Plus les individus s’intéressent à la vie politique, plus ils sont susceptibles de leur accorder de l’attention. Or, l’intérêt pour la poli­tique est inégal. Il obéit à certaines déterminations, dont la principale est le niveau d’éducation ou, plus précisément, le volume de capital culturel. Tendanciellement, les sondages pèsent donc plutôt sur le choix des membres des catégories supérieures.

Les études d’opinion n’incitent pas forcément à voter. Ceux qui n’y sont pas disposés ne vont pas le faire parce qu’ils vont prendre connaissance des résultats des enquêtes.

On ignore la proportion des électeurs qui les prennent en compte. Ceux qui se décident sur la base des sondages, tels qu’ils les interprètent, ne se décident d’ailleurs pas sur ce seul fondement. Les sondages les aident à arbitrer entre différentes options relativement circonscrites.

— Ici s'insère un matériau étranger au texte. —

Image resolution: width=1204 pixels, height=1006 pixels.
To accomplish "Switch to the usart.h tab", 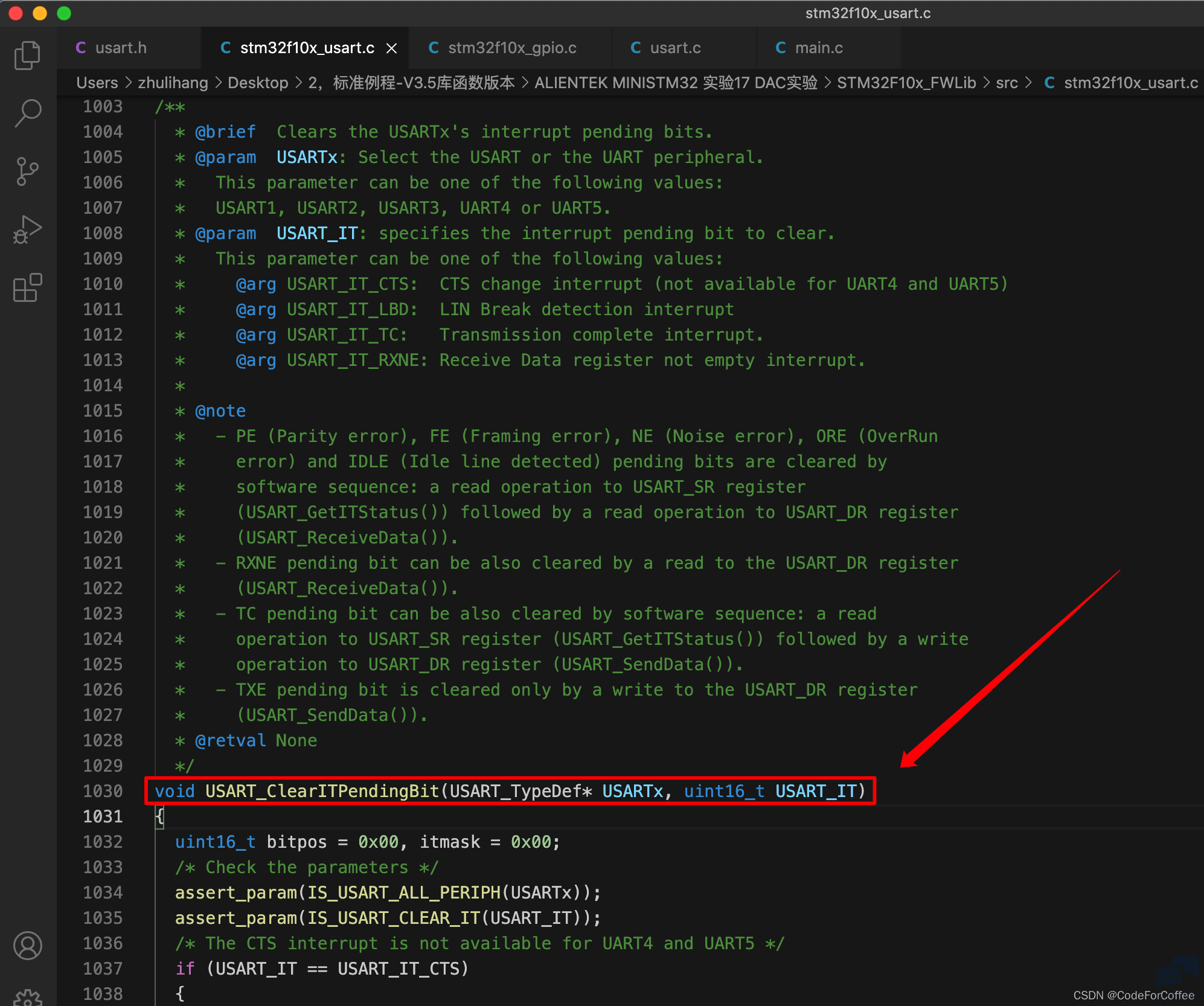I will pyautogui.click(x=121, y=48).
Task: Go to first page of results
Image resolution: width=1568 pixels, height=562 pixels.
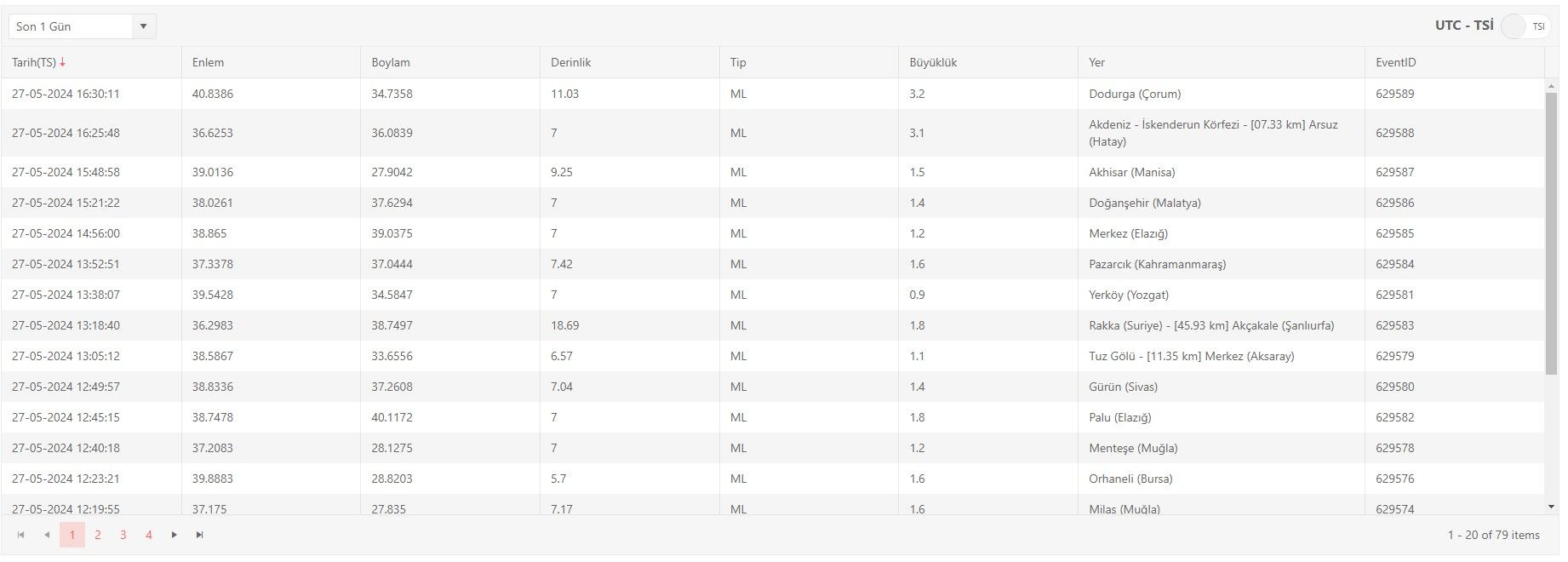Action: (x=21, y=535)

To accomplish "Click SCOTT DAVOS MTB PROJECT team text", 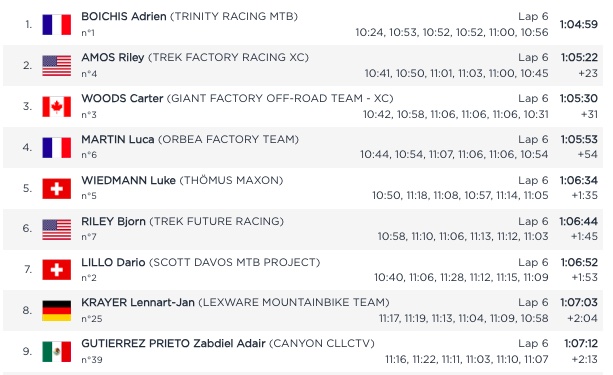I will pyautogui.click(x=235, y=262).
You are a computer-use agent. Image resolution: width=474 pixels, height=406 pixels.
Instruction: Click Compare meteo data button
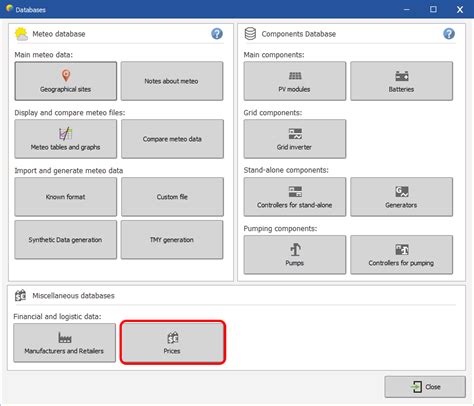tap(172, 139)
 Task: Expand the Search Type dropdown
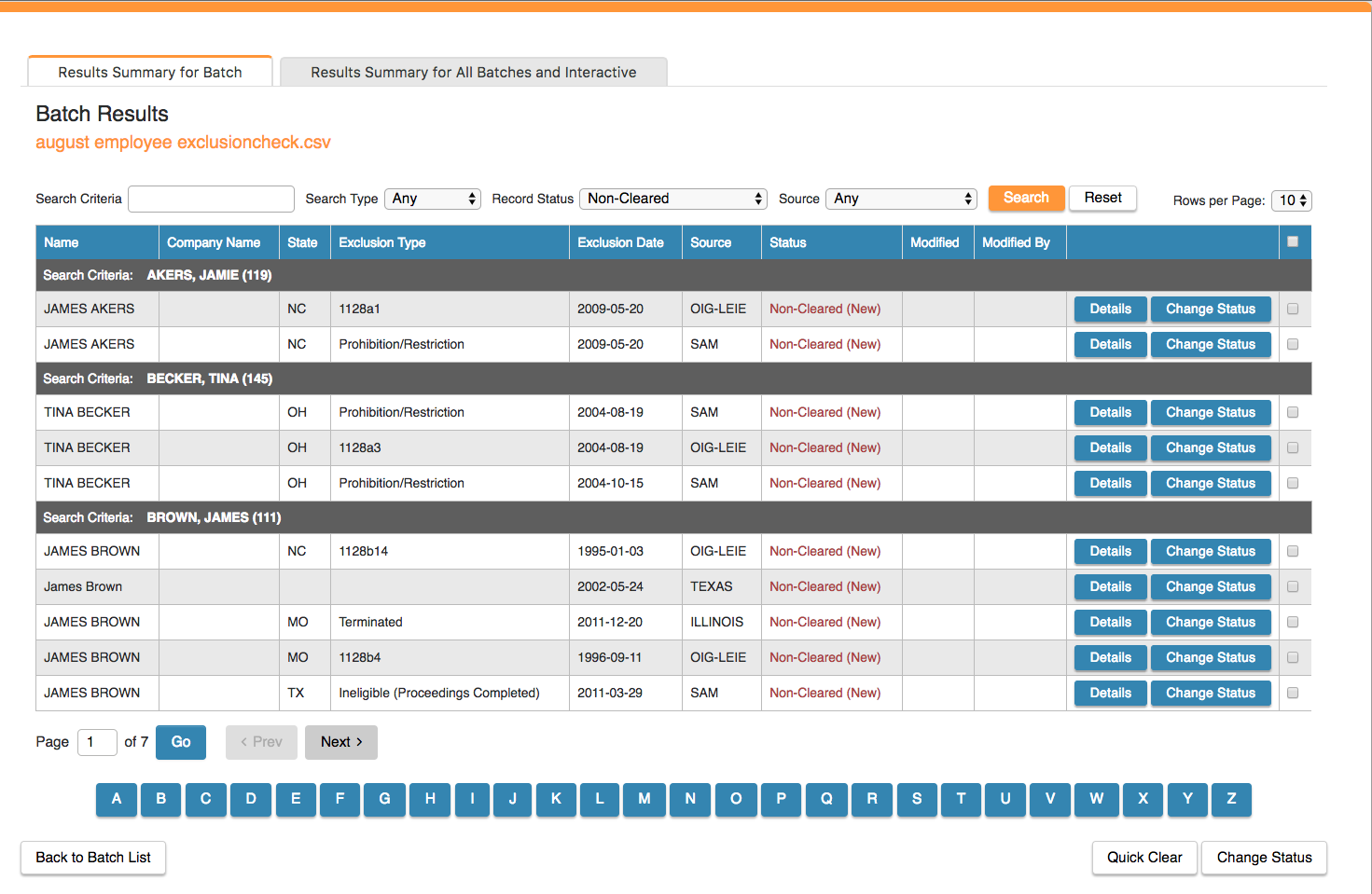(433, 199)
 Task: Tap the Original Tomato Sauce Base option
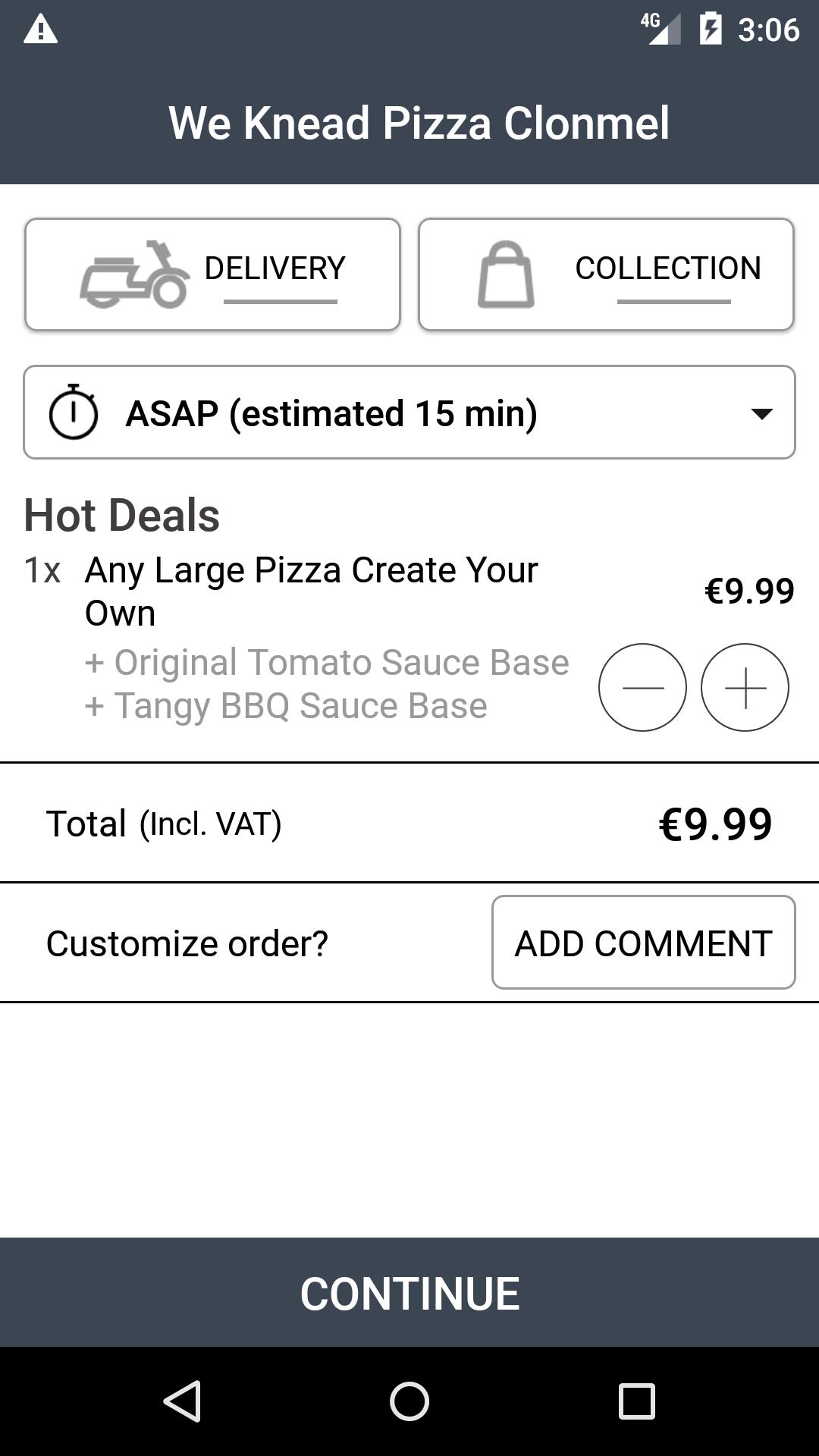327,662
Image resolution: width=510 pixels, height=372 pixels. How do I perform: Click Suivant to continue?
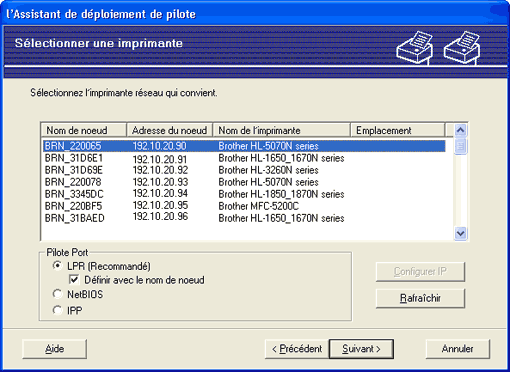[x=361, y=349]
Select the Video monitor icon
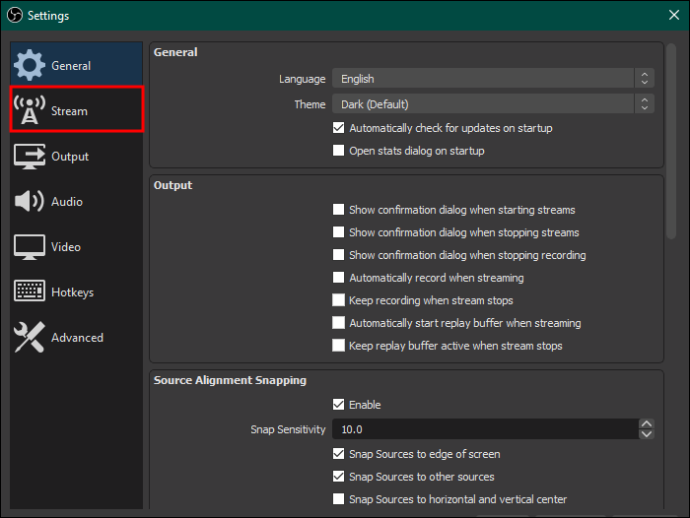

Un électeur orienté à gauche peut être amené à choisir entre plusieurs candidats de gauche en tenant compte des informations sur les intentions de vote à sa disposition. De la même manière, un électeur de droite choisira entre plusieurs candidatures de droite. Un électeur de gauche décidera de voter contre un candidat d’extrême droite en fonction du risque qu’il anticipe sur la foi des informations dont il dispose.

Depuis 2002 avec l’absence surprise de Lionel Jospin et la présence de Jean-Marie Le Pen lors du second tour, beaucoup d’électeurs de gauche sont attentifs à ce que cela ne se reproduise pas.

Les sondages aident à arbitrer entre des options relativement circonscrites.

Les sondages, dont seule une minorité est rendue publique, influencent également les stratégies de certains acteurs politiques. Des hommes ou des femmes politiques décident de se présenter ou de ne pas se présenter sur la foi de leurs indications, telles qu’ils les interprètent. Certains d’entre eux décident d’apporter leur soutien à tel ou tel candidat sur cette base et aussi en fonction d’autres considérations. Des stratégies politiques peuvent ainsi se définir très tôt dans la campagne, c’est-à-dire à un moment où les indications des enquêtes électorales sont peu fiables. Cela montre en pratique que, dans les milieux politiques, il y a une croyance bien établie dans la validité des enquêtes d’opinion.

Les sondages électoraux sont aussi au cœur de la couverture médiatique. Télés, radios et presse écrite se regroupent pour acheter des études qui deviennent la matière première du commentaire électoral. Cela incite à rendre compte de la campagne dans le registre particulier de la « course de chevaux ». La campagne électorale est décrite un peu à la manière dont un commentateur décrit une course hippique. Cela ne contribue pas à relever la confiance en l’élection et dans la politique. Ce registre contribue à marginaliser le débat sur les enjeux et les projets. Il renforce aussi la personnalisation de la compétition dans la logique d’une sorte de série télévisée.